At this point in her reflections, a voice close by said: “How you doing, ducks?”
She looked up, and saw Tom Tappertitt, leaning lightly on the frame of the booth.
He was dressed in well-cut sports clothes, and a diamond pin flashed below the knot of his tie. He looked very spry and dapper, and there was the familiar gleam in his eye, that Elaine had never once failed to recognise. She was feeling exceptionally depressed, for the circus, as a circus, was beginning to bore her. Its gaudiness was a transparent gaudiness, and it lacked the sparkle of the variety world. Having tasted her brief moment of high living with Benny Boy she was not very satisfied with her actual wage, three pounds a week, less insurance, and pondering these things, she decided that Tappertitt was worth a smile. He really was absurdly small, but he was the only person about who took any pains at all with his appearance; his fingernails were cared for, and he looked clean and wholesome.
“Not all that well, Mr. Tappertitt,” she told him; “the people don't usually start coming here until early evening.”
“I'm going to lunch,” he said. “Have you had y
ours?”
“No, Mr. Tappertitt, I was going to ask Charlie to take over, while I popped out and got a sandwich at the canteen.”
“There's no matinée. Why don't you lunch with me, and come to a flick?” he suggested.
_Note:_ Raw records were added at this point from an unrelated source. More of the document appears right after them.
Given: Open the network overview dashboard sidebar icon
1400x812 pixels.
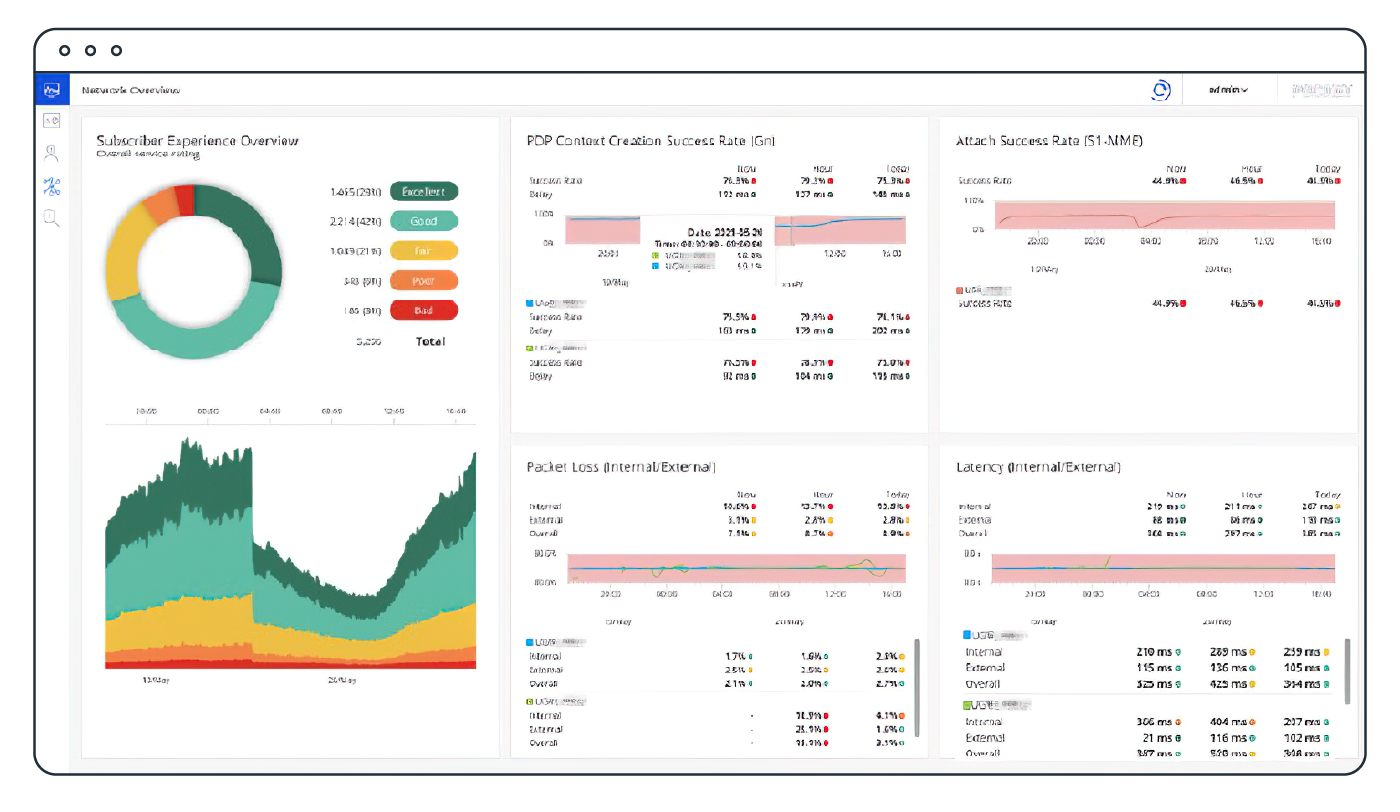Looking at the screenshot, I should (x=51, y=89).
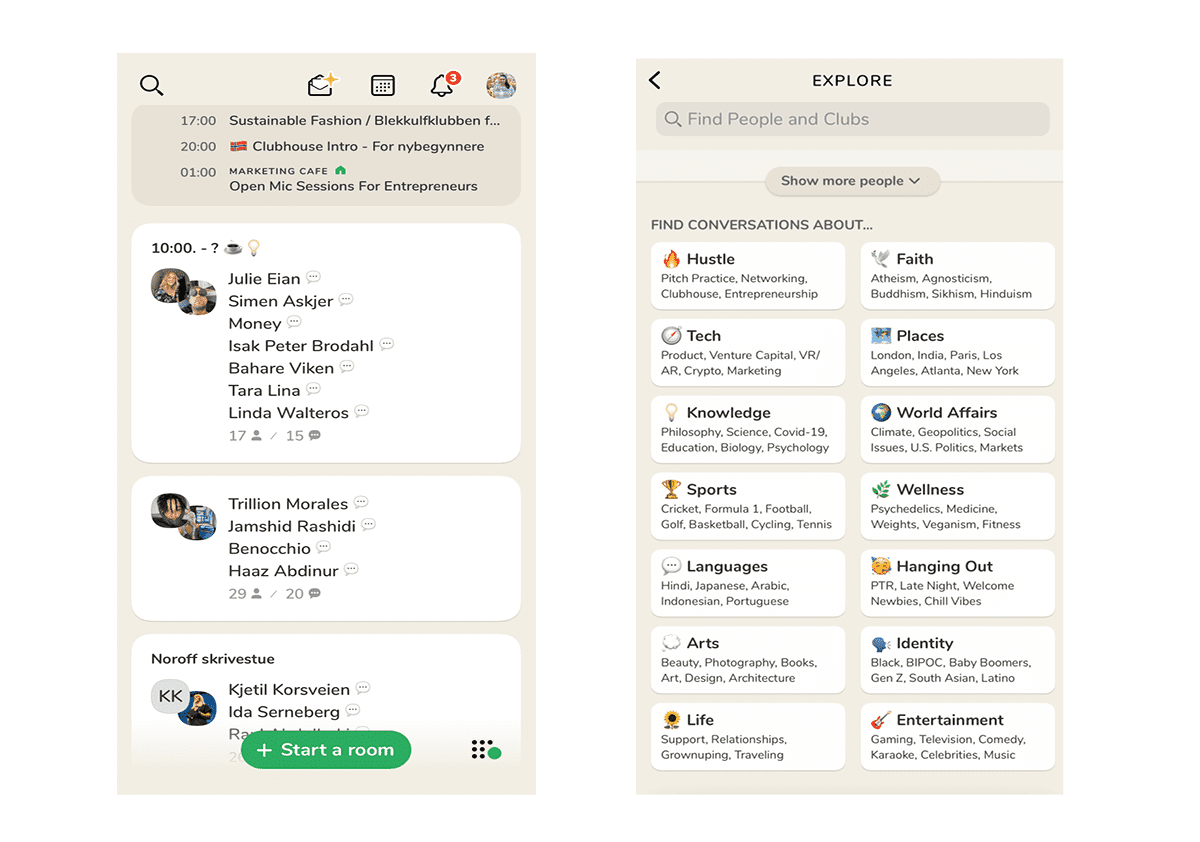
Task: Join the room with Trillion Morales
Action: point(325,548)
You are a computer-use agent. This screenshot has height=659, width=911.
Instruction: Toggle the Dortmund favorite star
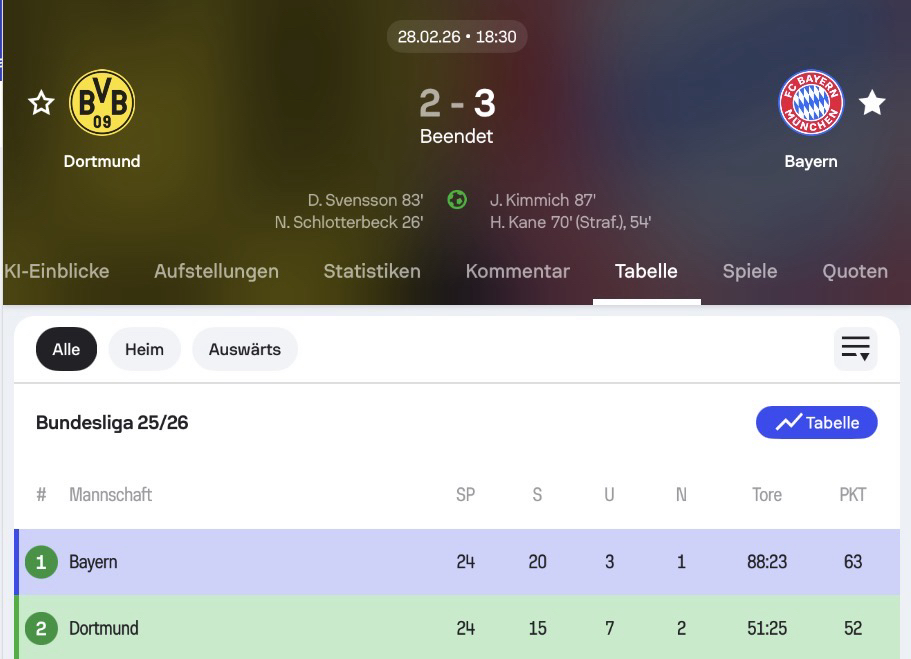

Elaine hesitated. She was not seriously tempted. He did not appeal to her as a man, and she was not yet quite ready to exchange the circus for another job-hunt. Then she remembered that Mrs. Tappertitt had departed for the next town that morning. Surely it could do no harm to entrench herself a little more firmly with this outfit. After all, Tappertitt was well known in entertainment circles, and if she cultivated him he might put something better in her way, either here, or elsewhere.
“That's very kind of you and I'd like to very much, Mr. Tappertitt,” she said demurely.
He called across to a youth, loafing beside the hoop-la.
'Take over for a bit, Charlie! Miss Frith's going to lunch.”
Charlie mooched over, and winked to himself as Tom and Elaine moved off together. He had been with the Tappertitts since he was a child. Here was a little something for the boys—all the dope on the boss's new filly.
2
They lunched at “The Old George” in the market square, and Tom ordered burgundy with the pheasant, and liqueurs with the coffee. Later they drifted out into the town, and. after a brief look at the shops went into the cinema. The film was a Hollywood epic about a white hunter, who probed his way into the upper reaches of the Congo, accompanied by a mad trader, and the mad trader's sleek, blonde wife. The latter seemed to combine an ability to shoot crocodiles by the score, with the facility to keep her linen shorts spotlessly clean, and her eyelashes heavily mascaraed. It was a very bad film, and the supporting picture was even worse, but neither Tom nor Elaine was able to pay much attention to the screen, for Tom had his own exploring to do, and Elaine was fully occupied with the delicate task of limiting its extent.